Given exercise
Please return, copied word for word, everything from the line containing "You are a computer-use" down to the line containing "Instruction: Refresh the Object Explorer tree", with both of those lines included.

* START Source data *

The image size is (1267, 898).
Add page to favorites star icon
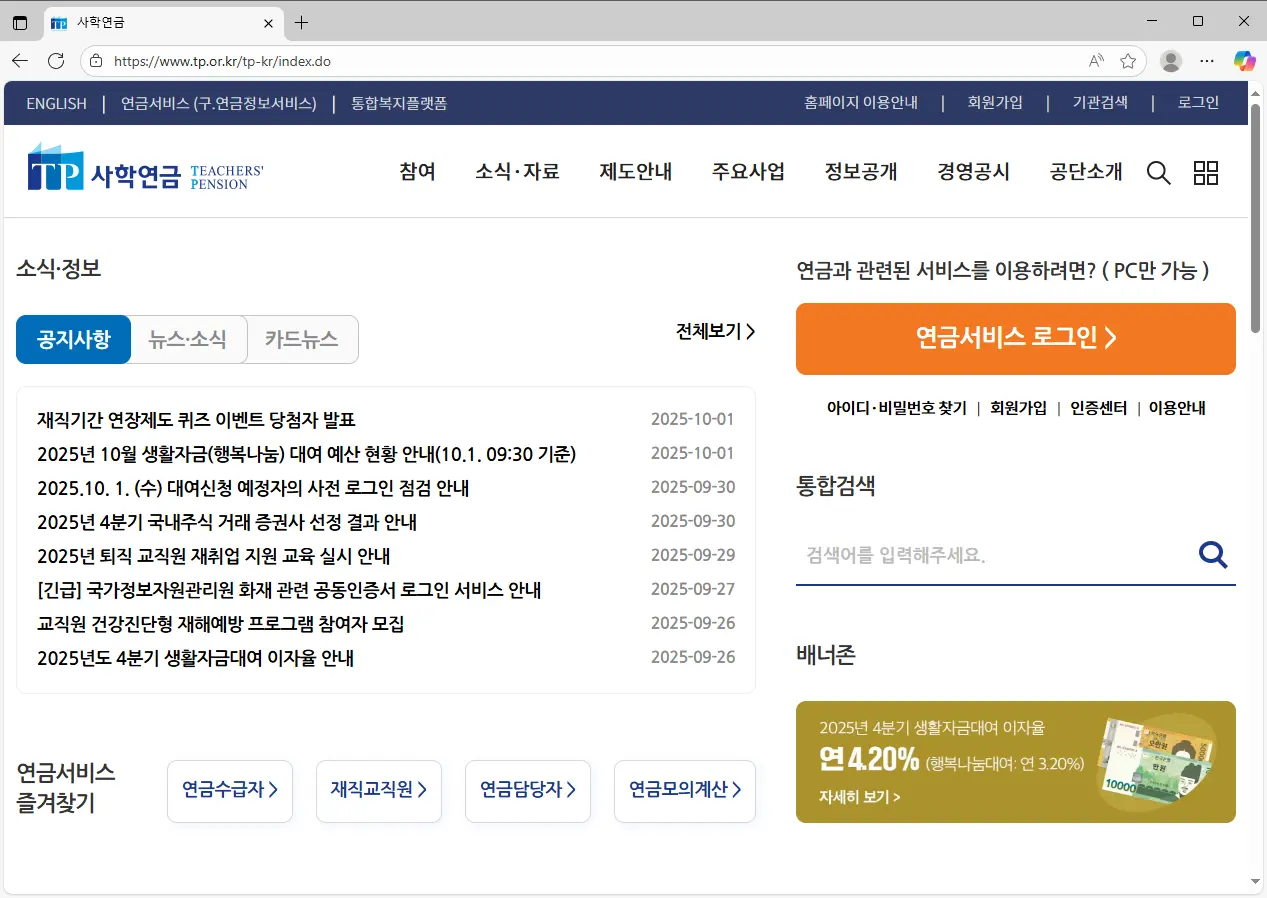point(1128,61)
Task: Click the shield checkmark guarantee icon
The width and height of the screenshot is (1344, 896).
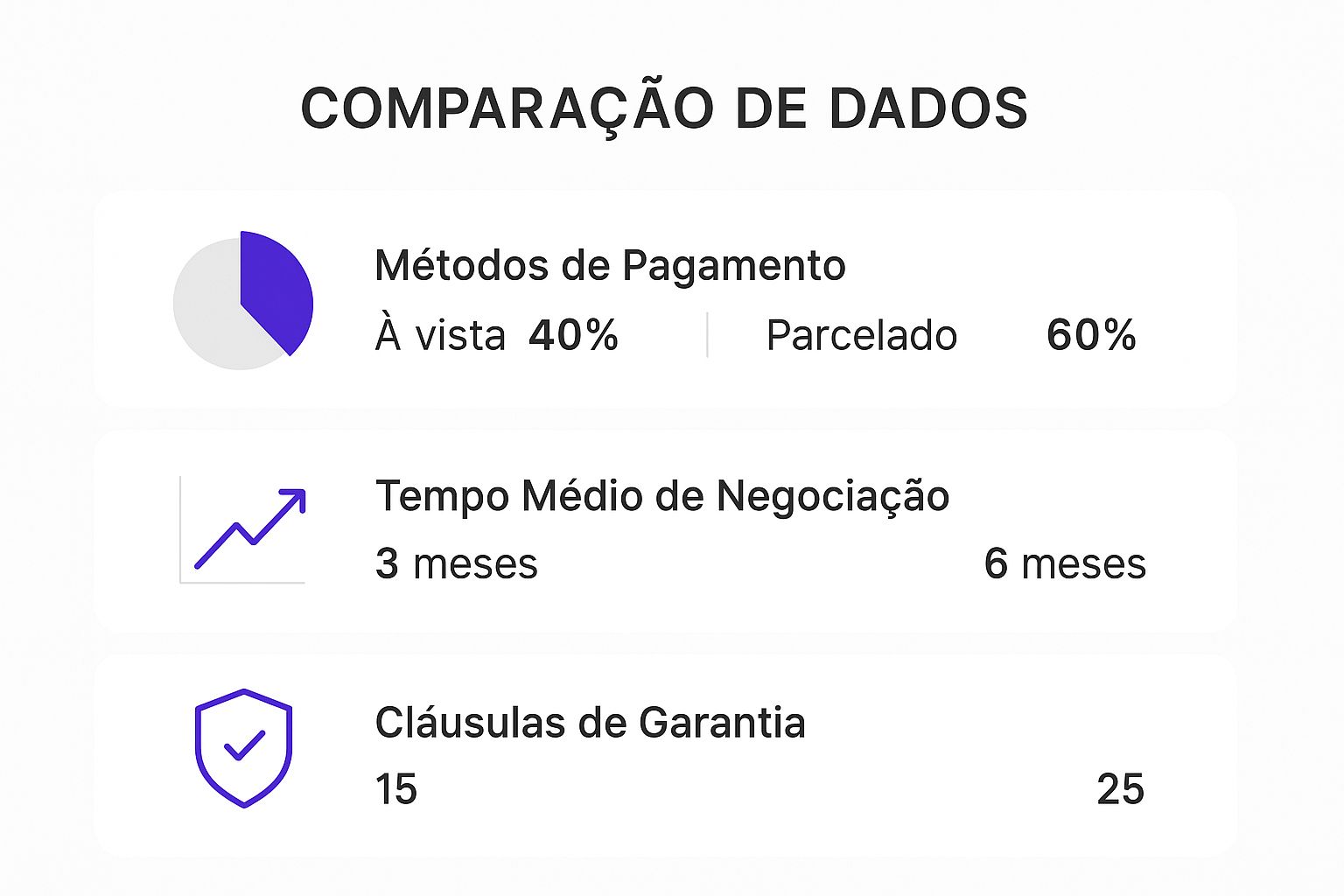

* END Source data *
* START Source data *

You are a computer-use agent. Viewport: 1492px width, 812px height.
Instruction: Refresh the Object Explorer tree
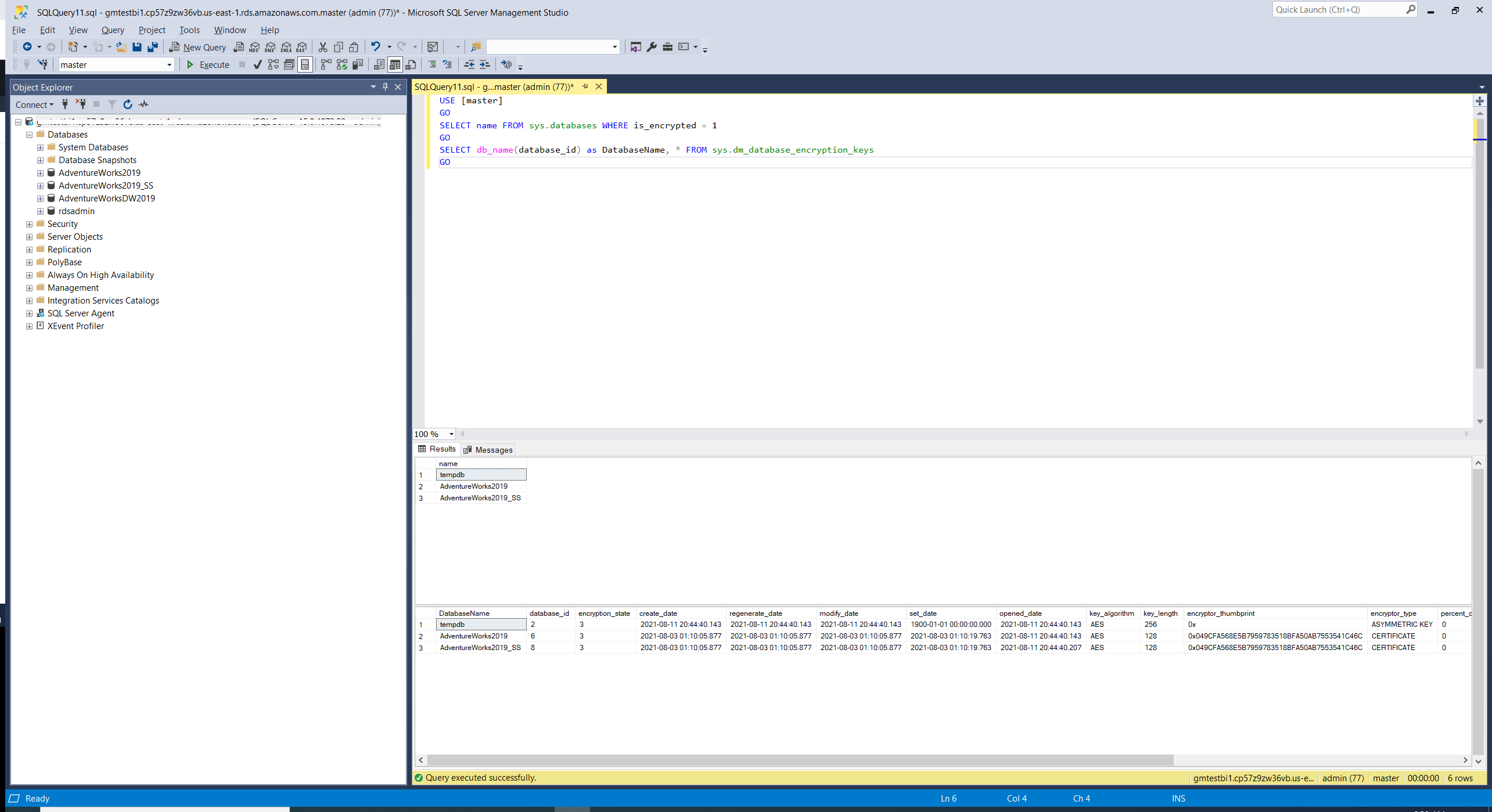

* END Source data *
* START Source data *

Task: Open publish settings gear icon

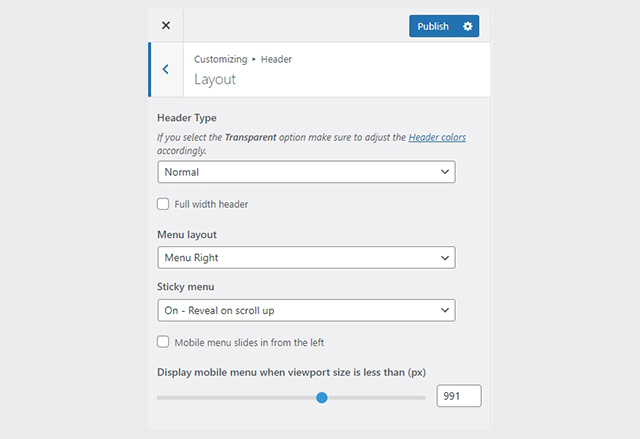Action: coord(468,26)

* END Source data *

Solved problem
You are a computer-use agent. Viewport: 1492px width, 812px height.
Instruction: Refresh the Object Explorer tree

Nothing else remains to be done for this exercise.